From the data below, return the exact lines starting at the line containing "The height and width of the screenshot is (504, 833)." and ending at the line containing "This screenshot has width=859, height=616.", both included, and nothing else.

== Segment start ==

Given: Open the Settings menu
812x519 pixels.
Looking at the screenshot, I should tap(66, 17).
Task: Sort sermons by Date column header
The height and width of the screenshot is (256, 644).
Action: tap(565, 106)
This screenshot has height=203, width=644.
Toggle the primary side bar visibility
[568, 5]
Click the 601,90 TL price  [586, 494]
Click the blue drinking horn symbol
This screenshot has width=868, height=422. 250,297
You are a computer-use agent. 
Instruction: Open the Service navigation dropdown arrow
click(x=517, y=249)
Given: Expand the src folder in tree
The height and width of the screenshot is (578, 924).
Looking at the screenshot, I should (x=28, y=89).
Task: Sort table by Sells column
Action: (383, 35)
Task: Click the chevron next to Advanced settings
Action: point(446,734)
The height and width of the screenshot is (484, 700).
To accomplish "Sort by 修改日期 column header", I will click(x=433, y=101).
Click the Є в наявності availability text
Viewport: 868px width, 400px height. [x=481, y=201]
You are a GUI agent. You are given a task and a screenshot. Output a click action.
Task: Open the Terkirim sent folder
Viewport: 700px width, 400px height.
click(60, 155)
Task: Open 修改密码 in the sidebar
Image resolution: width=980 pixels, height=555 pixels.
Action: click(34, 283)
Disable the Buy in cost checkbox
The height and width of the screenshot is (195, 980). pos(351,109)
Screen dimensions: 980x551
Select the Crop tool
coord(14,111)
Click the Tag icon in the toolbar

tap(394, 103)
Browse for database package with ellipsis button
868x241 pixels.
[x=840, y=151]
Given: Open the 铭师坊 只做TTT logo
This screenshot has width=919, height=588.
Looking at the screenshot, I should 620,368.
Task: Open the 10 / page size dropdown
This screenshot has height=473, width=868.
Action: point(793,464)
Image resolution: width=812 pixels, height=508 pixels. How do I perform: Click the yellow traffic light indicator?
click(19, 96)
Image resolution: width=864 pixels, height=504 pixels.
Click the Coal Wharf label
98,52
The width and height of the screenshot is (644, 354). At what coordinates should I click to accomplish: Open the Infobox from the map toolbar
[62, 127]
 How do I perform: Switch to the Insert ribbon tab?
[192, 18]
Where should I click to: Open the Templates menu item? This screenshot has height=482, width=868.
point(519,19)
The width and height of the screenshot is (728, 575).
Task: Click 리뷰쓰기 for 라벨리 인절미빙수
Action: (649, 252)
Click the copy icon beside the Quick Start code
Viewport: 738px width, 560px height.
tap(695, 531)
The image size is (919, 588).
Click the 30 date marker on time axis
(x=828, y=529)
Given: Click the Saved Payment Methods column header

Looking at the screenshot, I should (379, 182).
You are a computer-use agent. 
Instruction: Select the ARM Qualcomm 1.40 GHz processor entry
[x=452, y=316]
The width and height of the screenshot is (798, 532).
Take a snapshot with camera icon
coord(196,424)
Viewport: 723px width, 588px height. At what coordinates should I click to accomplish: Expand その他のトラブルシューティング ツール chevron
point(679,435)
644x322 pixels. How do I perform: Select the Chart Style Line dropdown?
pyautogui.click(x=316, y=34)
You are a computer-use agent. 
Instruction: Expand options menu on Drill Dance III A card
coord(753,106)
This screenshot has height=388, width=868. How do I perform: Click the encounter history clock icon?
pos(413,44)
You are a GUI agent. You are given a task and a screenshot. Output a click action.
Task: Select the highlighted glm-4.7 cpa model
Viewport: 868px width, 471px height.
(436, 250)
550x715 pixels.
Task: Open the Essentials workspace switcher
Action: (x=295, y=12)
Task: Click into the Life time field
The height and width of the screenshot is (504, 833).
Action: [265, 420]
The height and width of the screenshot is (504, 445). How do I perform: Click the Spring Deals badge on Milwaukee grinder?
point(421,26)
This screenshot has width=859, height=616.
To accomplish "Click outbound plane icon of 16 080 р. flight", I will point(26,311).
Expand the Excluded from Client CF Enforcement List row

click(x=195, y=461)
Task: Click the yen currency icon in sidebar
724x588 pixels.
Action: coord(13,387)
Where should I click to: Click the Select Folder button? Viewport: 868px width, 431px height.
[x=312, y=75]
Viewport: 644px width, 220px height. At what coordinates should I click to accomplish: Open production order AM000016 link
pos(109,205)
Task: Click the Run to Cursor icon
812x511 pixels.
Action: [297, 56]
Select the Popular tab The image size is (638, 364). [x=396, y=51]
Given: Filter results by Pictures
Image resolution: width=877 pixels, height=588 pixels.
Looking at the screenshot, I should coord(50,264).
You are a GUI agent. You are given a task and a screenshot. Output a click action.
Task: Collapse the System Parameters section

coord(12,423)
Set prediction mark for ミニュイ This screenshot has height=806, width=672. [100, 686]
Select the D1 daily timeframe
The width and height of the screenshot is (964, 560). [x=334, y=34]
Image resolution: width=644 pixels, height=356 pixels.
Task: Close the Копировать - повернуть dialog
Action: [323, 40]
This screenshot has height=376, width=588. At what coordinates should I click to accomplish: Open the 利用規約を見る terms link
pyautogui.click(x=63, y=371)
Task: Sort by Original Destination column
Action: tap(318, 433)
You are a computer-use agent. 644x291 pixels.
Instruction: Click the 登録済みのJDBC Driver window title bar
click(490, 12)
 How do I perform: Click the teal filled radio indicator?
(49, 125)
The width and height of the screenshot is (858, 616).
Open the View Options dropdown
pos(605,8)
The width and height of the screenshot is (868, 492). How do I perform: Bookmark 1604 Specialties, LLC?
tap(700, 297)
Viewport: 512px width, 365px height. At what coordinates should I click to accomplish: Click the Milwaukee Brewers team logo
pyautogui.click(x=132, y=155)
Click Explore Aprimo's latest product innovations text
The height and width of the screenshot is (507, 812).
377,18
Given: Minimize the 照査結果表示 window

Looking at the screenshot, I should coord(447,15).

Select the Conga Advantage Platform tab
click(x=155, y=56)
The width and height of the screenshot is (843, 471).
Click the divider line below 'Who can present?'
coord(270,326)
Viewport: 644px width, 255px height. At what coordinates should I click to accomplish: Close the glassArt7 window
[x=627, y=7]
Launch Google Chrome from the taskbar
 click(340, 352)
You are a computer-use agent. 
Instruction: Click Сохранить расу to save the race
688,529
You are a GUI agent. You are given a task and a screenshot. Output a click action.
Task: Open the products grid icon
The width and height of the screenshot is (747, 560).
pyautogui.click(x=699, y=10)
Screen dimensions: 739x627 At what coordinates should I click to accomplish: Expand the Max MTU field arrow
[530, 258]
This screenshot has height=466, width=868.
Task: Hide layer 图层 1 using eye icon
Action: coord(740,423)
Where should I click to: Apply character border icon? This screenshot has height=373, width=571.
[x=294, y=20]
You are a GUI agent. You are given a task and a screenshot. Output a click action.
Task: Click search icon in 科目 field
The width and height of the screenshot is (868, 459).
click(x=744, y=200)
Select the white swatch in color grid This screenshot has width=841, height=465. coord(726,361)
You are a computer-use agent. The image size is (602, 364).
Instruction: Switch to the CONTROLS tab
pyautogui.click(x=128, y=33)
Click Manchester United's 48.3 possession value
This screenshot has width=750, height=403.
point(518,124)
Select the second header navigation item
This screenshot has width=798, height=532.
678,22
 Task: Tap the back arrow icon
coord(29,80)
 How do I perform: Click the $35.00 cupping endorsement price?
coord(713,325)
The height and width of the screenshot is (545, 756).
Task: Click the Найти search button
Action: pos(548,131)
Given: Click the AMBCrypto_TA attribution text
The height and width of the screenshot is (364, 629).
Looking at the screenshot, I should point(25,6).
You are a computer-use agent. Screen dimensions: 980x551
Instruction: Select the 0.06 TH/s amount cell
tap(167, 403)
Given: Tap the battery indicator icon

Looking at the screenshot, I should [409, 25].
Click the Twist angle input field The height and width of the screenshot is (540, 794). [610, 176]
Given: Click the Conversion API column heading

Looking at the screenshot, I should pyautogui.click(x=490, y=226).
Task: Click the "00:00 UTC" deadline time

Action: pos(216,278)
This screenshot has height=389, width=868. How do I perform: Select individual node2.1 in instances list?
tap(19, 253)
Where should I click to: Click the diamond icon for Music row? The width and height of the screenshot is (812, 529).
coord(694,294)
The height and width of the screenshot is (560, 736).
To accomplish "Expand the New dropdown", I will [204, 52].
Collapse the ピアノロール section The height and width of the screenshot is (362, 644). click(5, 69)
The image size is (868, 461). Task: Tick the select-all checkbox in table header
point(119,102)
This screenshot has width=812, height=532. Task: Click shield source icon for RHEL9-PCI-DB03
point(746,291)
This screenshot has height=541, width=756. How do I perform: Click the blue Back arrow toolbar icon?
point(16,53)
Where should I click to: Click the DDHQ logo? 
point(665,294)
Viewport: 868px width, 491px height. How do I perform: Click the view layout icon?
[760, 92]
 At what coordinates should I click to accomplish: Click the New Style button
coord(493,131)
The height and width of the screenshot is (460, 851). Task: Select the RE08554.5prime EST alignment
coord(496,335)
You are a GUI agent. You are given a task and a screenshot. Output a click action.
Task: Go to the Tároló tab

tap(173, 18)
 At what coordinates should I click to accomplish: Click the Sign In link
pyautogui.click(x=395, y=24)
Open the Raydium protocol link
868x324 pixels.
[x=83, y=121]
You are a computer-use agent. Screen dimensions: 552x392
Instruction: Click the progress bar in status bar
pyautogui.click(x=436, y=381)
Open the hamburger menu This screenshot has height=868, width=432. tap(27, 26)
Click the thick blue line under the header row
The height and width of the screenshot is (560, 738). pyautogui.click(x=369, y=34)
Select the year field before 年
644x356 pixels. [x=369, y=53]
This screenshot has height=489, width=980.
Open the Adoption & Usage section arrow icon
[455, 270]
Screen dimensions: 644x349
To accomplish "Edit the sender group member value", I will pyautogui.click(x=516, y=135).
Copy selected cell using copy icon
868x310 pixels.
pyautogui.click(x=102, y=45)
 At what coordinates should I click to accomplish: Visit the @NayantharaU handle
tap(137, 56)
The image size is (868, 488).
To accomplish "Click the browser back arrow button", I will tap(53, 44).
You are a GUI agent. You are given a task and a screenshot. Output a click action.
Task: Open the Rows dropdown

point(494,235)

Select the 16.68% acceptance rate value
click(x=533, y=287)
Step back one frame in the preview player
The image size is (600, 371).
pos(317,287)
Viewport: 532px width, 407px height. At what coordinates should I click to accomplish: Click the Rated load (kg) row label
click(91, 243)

== Segment end ==

■ Finished task:
The height and width of the screenshot is (504, 833).
Action: [265, 420]
The height and width of the screenshot is (504, 445). How do I perform: Click the Spring Deals badge on Milwaukee grinder?
point(421,26)
This screenshot has width=859, height=616.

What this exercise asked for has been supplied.